Exercise aim:
Nothing but the lines below from the one with "Image resolution: width=961" through the one with "Open the Search view in activity bar" should be output, each exactly as given, and no pictures.

(Exercise materials begins)

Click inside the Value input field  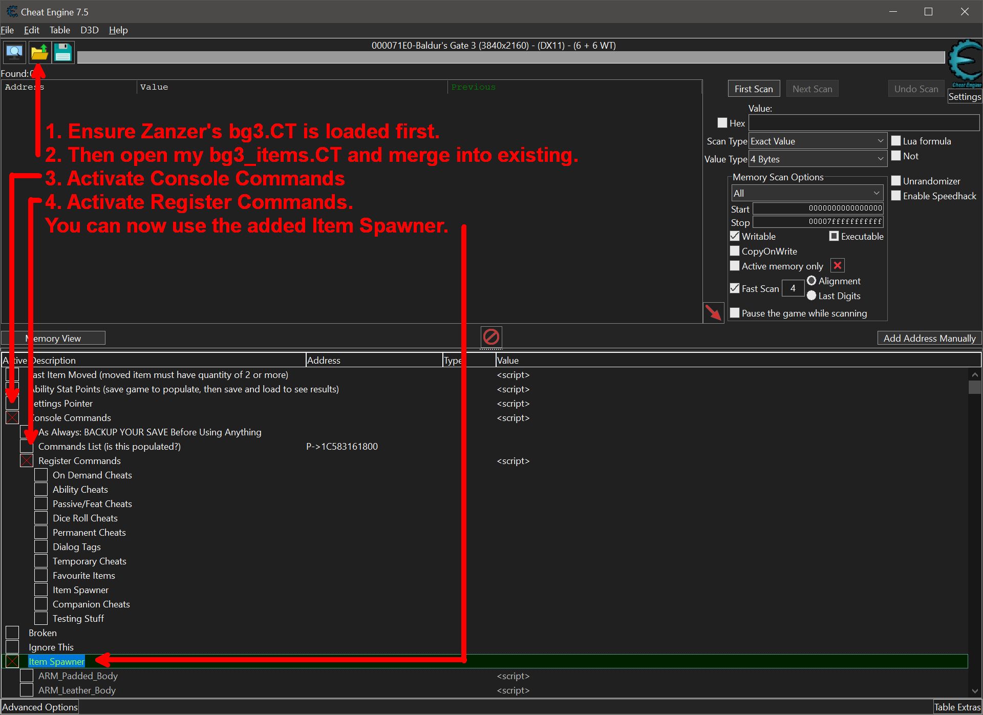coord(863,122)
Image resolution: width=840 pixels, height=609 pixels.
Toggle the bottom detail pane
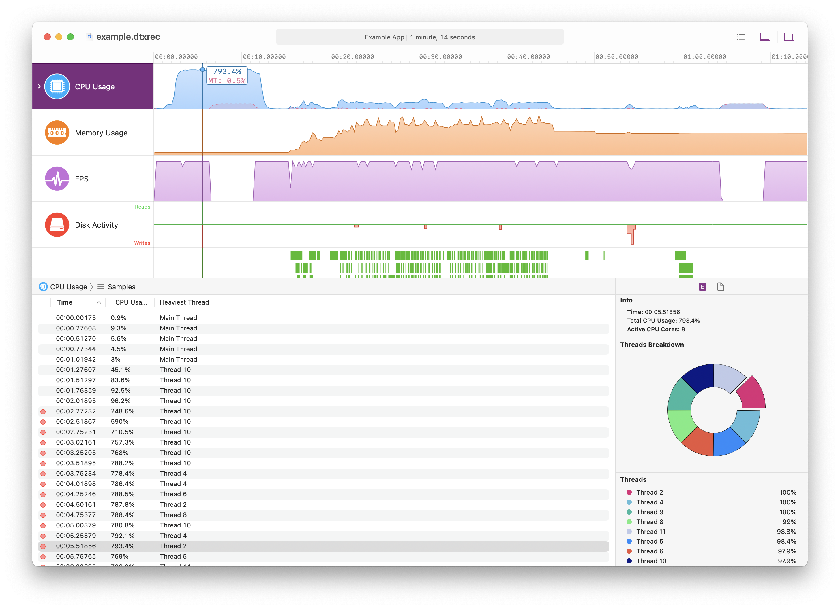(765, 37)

(Exercise materials ends)
(Exercise materials begins)

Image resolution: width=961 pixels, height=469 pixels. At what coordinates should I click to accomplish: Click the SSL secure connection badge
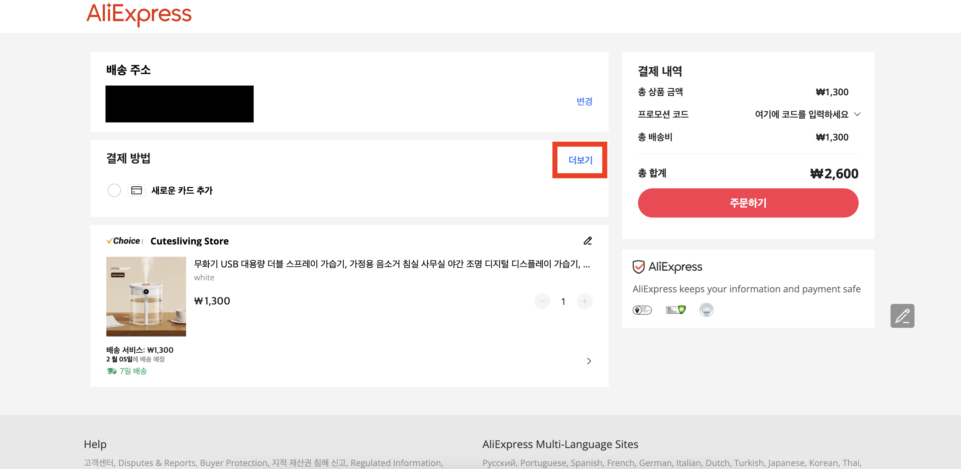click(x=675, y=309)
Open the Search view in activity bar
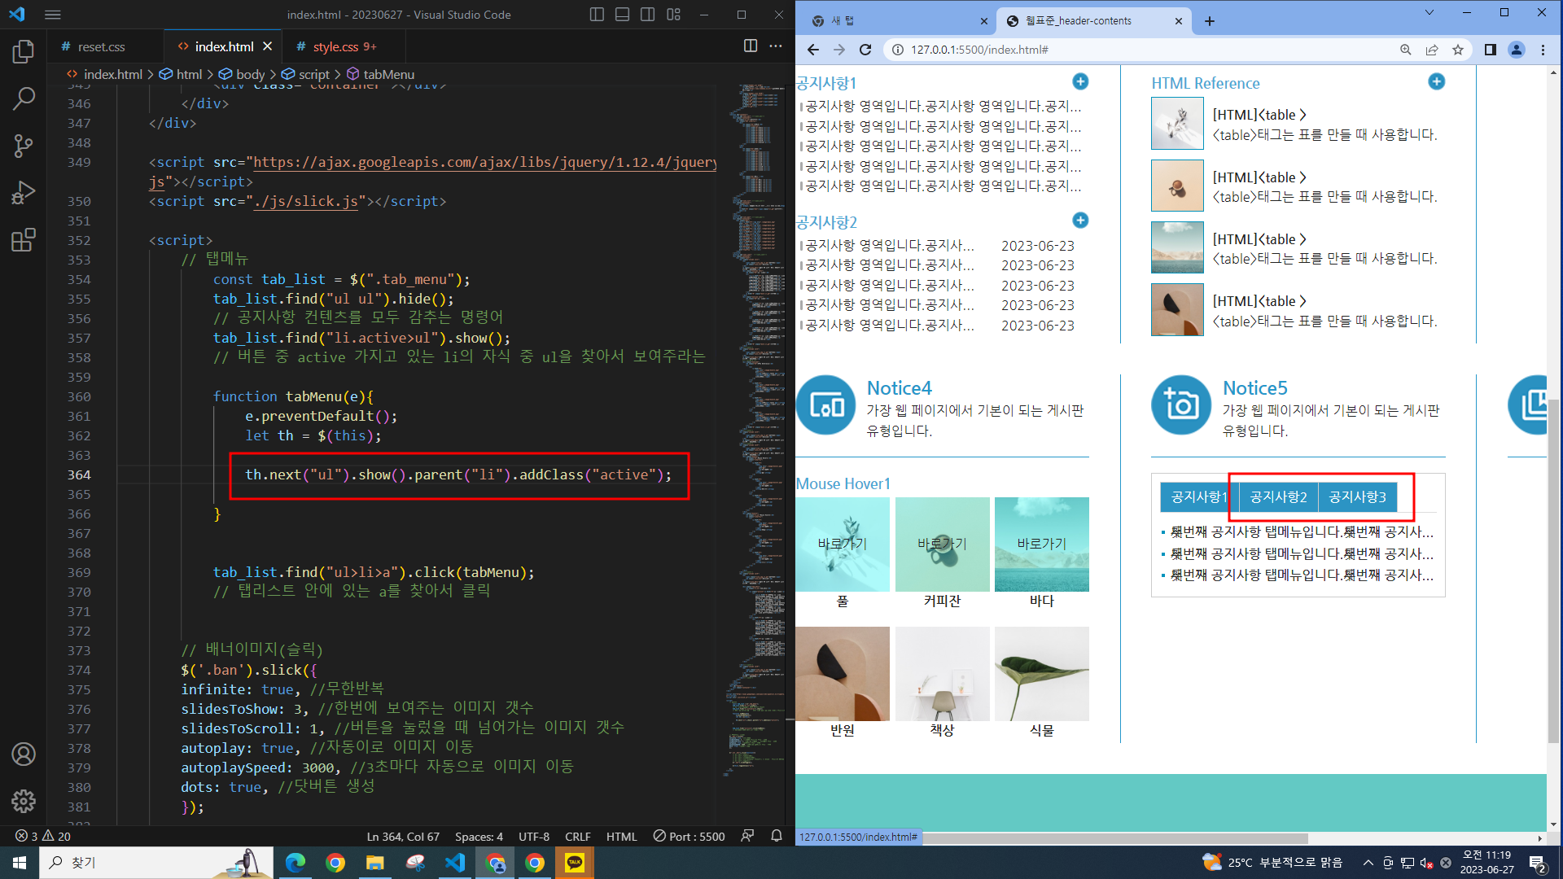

(Exercise materials ends)

Solved problem:
Image resolution: width=961 pixels, height=469 pixels. At what coordinates should I click to accomplish: Click the SSL secure connection badge
click(x=675, y=309)
Open the Search view in activity bar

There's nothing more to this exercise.